Staining for WGA in LepRbEGFP mice or in iZ/WAP mice not containing a cre allele revealed no detectable WGA immunoreactivity (IR) (data not shown), but numerous strongly WGA-immunoreactive (as well as GFP-immunoreactive) neurons were detected in the hypothalamus of LepRbEGFP/WGA mice, including in the LHA (Fig. 2A–L). Costaining for GFP/LepRb and WGA revealed neurons within the LHA that contained both GFP- and WGA-immunoreactive neurons, representing WGA-expressing LHA LepRb neurons (Fig. 2A–D, arrows). Additionally, we detected many WGA-immunoreactive cells that were devoid of GFP IR, representing neurons that lie in synaptic contact with LepRb neurons but that are not themselves LepRb neurons (Fig. 2A–D, arrowheads). Also, in using these LepRbEGFP/WGA mice, we explored whether LepRb neurons communicate with MCH and/or OX neurons by examining the colocalization of WGA with either MCH-immunoreactive or OX-immunoreactive neurons (Fig. 2E–H, I–L, respectively). This analysis revealed that ∼10% of MCH and 30% of OX neurons also contained strong WGA IR. Thus, although MCH and OX neurons in the LHA do not express LepRb to directly respond to leptin, they represent synaptic targets of LepRb neurons, consistent with the previously described regulation of OX and MCH neurons by leptin (Qu et al., 1996; Yamanaka et al., 2003). Since WGA expression in LepRbEGFP/WGA mice is driven from a standard transgenic promoter, it is not clear whether the finding that not all of these neurons contain WGA indicates mosaic WGA expression in the LepRb neurons, or whether LepRb neurons only innervate a subset of OX and MCH neurons. Furthermore, since LepRb neurons throughout the brain express WGA, the analysis of LepRbEGFP/WGA mice does not identify the specific population of LepRb neurons that project onto MCH or OX neurons.
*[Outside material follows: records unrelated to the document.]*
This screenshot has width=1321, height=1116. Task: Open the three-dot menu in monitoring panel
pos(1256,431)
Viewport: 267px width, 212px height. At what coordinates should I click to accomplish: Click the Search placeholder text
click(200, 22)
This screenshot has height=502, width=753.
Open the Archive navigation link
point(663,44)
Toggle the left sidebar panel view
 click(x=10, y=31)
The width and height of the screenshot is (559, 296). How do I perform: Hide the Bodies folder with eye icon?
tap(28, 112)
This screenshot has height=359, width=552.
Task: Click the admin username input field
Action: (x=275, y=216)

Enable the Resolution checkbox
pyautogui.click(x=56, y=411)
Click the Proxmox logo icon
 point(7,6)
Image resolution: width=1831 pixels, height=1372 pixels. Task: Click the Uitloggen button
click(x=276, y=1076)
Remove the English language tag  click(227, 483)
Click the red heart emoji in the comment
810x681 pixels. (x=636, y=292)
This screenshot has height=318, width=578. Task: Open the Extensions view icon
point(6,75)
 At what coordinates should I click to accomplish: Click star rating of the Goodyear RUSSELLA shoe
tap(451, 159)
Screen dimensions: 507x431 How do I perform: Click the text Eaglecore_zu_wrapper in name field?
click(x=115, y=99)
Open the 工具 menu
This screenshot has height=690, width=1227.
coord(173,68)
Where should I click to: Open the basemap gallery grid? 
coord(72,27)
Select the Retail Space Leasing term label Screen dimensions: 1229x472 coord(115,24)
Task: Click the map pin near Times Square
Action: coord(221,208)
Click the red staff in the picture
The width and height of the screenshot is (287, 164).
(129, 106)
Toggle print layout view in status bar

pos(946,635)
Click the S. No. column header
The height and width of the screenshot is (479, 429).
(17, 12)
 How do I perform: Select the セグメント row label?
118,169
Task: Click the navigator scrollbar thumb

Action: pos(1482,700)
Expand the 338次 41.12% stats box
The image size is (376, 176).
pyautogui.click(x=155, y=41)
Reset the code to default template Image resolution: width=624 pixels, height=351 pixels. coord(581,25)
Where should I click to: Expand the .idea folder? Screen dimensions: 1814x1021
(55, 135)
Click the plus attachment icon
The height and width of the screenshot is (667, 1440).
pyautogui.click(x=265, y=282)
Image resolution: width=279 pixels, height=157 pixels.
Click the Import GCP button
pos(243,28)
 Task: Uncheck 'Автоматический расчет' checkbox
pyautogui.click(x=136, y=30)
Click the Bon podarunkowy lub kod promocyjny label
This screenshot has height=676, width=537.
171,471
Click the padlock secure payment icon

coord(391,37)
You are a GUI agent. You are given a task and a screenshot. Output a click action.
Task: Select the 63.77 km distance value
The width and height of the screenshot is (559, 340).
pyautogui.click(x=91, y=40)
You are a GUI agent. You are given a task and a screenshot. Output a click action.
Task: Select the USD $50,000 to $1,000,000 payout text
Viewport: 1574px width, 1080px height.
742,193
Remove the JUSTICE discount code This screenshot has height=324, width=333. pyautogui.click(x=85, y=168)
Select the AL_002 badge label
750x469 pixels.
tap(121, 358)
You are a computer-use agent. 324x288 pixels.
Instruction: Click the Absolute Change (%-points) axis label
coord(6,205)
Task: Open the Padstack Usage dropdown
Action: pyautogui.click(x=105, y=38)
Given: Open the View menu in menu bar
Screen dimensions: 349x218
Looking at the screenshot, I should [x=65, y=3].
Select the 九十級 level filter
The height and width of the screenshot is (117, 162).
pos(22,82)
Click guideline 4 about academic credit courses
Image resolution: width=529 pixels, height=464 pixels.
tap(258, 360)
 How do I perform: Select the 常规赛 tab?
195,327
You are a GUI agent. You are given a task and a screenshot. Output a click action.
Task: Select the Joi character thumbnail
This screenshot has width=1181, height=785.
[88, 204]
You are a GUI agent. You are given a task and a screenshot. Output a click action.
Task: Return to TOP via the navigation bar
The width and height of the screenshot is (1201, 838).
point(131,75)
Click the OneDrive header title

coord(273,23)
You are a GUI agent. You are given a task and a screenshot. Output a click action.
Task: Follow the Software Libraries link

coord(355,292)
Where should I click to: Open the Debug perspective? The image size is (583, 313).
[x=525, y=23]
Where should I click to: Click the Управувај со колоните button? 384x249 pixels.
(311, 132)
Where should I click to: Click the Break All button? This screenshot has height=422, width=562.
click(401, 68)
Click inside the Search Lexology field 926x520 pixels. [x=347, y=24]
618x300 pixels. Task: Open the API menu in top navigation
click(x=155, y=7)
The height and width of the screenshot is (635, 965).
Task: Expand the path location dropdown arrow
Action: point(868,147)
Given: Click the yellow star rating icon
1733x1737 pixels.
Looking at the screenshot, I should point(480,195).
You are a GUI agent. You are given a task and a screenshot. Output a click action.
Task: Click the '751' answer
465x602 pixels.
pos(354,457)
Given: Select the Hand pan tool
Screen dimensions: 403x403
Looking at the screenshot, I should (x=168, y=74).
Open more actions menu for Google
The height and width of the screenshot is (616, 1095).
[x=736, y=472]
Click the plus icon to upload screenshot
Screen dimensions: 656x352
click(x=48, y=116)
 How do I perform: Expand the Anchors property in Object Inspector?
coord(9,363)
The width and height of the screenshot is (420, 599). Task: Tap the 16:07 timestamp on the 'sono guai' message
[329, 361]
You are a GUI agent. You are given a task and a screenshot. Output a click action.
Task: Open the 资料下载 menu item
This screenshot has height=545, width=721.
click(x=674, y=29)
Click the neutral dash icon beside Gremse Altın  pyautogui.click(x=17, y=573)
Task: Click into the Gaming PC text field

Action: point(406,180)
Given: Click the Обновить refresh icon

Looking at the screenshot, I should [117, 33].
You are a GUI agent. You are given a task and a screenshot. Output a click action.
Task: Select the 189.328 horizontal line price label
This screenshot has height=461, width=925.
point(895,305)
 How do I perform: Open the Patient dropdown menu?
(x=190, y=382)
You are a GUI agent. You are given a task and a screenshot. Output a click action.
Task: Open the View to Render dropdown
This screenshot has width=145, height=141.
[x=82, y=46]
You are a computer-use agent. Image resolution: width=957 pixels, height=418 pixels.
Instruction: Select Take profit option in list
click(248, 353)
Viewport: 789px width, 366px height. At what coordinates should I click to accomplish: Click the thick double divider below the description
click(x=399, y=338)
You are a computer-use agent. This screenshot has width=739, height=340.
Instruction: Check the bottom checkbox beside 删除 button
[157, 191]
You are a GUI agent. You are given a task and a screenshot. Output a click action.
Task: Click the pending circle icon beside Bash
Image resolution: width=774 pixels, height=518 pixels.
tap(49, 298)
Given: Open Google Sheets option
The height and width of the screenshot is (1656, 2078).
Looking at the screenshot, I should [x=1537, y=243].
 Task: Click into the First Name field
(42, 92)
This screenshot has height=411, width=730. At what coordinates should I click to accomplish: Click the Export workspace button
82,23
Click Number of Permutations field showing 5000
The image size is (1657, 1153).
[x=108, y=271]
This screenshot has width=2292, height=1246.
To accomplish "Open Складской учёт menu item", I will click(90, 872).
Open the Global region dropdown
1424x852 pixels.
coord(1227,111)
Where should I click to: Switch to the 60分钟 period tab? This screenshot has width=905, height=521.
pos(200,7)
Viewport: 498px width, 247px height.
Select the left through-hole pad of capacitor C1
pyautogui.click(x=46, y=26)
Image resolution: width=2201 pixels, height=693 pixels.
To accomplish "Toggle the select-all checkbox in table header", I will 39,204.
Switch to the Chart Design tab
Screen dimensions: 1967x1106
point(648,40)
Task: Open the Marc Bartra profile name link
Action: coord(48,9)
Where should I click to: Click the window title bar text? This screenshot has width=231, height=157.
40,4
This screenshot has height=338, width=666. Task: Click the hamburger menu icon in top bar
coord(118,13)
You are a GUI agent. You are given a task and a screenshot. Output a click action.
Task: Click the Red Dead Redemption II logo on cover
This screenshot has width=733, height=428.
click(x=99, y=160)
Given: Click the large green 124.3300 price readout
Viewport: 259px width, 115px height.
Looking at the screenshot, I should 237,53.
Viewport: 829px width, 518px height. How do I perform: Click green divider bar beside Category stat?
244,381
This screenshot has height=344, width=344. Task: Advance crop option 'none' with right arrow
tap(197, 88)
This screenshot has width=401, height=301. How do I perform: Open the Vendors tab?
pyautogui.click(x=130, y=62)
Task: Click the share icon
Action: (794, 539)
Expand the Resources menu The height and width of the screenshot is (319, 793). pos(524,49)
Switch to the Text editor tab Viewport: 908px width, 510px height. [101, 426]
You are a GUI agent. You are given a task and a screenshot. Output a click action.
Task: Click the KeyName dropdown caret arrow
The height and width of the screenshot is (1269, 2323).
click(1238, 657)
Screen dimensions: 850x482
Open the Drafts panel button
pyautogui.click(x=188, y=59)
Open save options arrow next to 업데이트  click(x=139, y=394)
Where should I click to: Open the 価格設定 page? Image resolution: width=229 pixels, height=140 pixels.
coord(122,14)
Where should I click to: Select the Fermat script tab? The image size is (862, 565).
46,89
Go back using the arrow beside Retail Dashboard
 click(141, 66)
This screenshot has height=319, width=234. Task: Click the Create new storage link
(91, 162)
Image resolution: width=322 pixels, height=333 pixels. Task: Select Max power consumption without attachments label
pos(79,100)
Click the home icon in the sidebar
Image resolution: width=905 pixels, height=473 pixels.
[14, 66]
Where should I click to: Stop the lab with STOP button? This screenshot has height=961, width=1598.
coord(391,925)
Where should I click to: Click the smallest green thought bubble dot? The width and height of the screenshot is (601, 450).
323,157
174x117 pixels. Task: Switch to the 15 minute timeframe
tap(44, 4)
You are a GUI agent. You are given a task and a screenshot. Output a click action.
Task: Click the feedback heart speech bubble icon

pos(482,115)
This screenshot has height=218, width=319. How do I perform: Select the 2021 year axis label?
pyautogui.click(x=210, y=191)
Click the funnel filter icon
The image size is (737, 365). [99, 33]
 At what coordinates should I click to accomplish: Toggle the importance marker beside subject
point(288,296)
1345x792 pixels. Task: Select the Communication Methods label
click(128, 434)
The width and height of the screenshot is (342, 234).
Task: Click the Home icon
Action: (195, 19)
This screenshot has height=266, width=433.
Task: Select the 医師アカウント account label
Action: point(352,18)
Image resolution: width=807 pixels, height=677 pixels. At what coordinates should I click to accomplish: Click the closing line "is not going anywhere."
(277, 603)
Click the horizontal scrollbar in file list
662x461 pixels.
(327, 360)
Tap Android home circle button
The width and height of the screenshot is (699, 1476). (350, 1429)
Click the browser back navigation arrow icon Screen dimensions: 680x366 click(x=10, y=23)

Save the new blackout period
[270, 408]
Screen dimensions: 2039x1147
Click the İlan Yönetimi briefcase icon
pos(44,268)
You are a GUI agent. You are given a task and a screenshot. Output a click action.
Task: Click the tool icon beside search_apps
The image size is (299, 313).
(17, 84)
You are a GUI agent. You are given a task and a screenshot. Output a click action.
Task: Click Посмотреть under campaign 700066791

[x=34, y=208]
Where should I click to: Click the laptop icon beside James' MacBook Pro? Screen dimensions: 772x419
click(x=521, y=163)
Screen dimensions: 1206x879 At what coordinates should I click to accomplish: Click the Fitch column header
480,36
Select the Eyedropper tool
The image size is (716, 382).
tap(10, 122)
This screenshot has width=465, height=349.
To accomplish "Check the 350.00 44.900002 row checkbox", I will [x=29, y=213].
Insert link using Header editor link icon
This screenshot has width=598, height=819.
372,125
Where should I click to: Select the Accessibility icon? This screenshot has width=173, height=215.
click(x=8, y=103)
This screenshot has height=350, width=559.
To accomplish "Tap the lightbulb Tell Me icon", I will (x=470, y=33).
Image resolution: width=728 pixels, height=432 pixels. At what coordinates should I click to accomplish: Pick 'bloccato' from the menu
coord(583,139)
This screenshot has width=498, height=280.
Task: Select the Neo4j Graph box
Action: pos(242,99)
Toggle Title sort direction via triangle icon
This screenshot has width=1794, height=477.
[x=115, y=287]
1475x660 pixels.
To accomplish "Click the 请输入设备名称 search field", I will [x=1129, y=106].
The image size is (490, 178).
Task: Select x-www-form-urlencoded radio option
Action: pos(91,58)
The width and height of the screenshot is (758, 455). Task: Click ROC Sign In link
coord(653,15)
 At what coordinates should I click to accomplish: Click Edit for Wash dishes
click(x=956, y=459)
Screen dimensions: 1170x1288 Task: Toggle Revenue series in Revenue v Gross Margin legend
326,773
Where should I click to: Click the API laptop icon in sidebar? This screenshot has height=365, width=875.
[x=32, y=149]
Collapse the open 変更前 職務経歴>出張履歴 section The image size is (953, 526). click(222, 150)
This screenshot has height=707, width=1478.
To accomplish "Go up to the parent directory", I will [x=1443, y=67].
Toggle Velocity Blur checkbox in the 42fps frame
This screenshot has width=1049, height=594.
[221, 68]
Few extra-LHA LepRb neurons project to the dorsal perifornical LHA

To identify brain regions containing LepRb neurons that might project onto neurons in the LHA, we injected the retrograde tracer, FG, into the LHA of LepRbEGFP mice (Fig. 3A) and analyzed these brains for regions containing FG and GFP IR (Fig. 3B–F). FG was specifically injected into the dorsal perifornical LHA in the region containing LHA LepRb neurons (Fig. 3A). The majority of LHA LepRb neurons lie in the mid and caudal portion of the dorsal perifornical region of the LHA and are mostly codistributed with OX neurons (Fig. 1C). Several brain regions contained both LHA-projecting (FG-immunoreactive) and LepRb (GFP-immunoreactive neurons), including the VTA (Fig. 3C,D) and the POA (Fig. 3E,F), although only a few LepRb/GFP neurons in the VTA accumulated FG from the dorsal perifornical LHA. Little or no FG from this region of the LHA accumulated in ARC neurons (Fig. 3B). Consistently, few neuropeptide-immunoreactive projections from ARC POMC and AgRP neurons are detected in the main OX field, but rather densely innervate the surrounding area (supplemental Fig. 1, available at www.jneurosci.org as supplemental material). We furthermore tested FG tracing from the region of the LHA lateral to the OX field, where MCH neurons are typically located (supplemental Fig. 2A, available at www.jneurosci.org as supplemental material). These injections yielded FG tracing to LepRb neurons in the NTS, DR, and the ARC (supplemental Fig. 2B–D, available at www.jneurosci.org as supplemental material). Overall, although LepRb neurons (including those from the ARC) innervate some portions of the LHA, these data reveal that few extra-LHA LepRb neurons project to the dorsal perifornical region of the LHA that contains LepRb and OX neurons, suggesting that LHA LepRb neurons might represent the primary LepRb neurons that innervate this area and the OX neurons contained therein.

Figure 3.

Figure 3.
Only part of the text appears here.